SportsCloud Integration Hub

In dit statement wordt uitgelegd hoe wij omgaan met integraties en data uitwisseling tussen verschillende systemen.

SportsCloud Integration Hub

SportsCloud Data Hub

A digital solution acting as a synchronization hub in order to provide data synchronization of multiple platforms via a centralized interface.

In this debriefing we will focus on two parts:

Offer a platform which makes synchronization possible between multiple systems if it can't be configured via a web interface

Provide reusability so a marketeer or developers can setup the same connections cost-efficient

Brief overview of data synchronization

Synchronizations types

There are commonly two types of data synchronizations:

  • Bulk , typically periodically executed (e.g. each night)
  • Real-time , often established via a webhook

In order to make sure you have 100% the same data in both platforms you will need to apply a bulk sync and a real-time sync. It can be that one of the platforms is temporary down or return errors. In that case a bulk sync will always make sure the missing data is corrected. From the next time that data entry is changed the real-time webhook will process it directly.

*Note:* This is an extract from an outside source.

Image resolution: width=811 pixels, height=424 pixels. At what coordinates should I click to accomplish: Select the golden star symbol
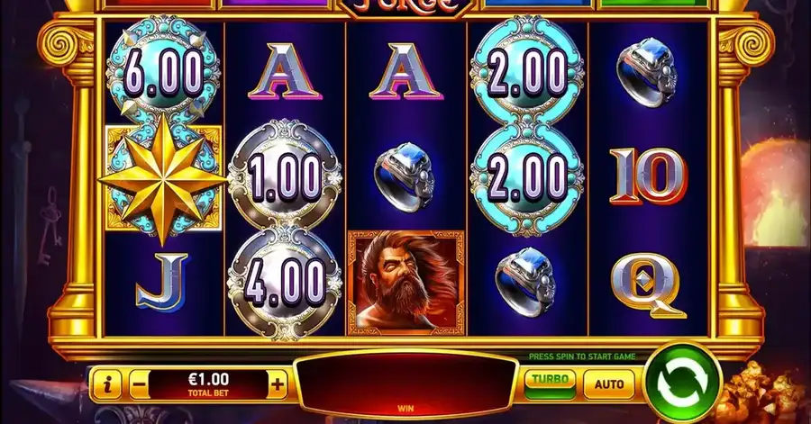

With only working with webhooks you have the scenario that certain data will get out of sync. Also profiles before activating the webhook are not synced as they are not triggered (yet).

On the other side if you only apply bulk updates, especially when not configured frequently, you will not have real-time data available. For a marketeer you won't be able to act directly (e.g. starting a campaign after a purchase).

Active and passive

Synchronizations can operate by the following modes:

  • Active , the performing platform consumes the data source and checks if there is new data available
  • Passive , the performing platform waits for signals from the data source (events or webhooks)

Webhooks are passive as the platform receives a signal (webhook) when a profile is changed. This webhook can either be a POST request (get the profile pushed within the webhook) or just a GET request with a identifier. In the last case you know that a profile is updated and you should consume the other platform about that profile (with the id) and deside what to do with that new profile.

Bulk updates are always active as you deside yourselves when to consume a list (can also be a single) of profiles of the oter platform and what to do with that list.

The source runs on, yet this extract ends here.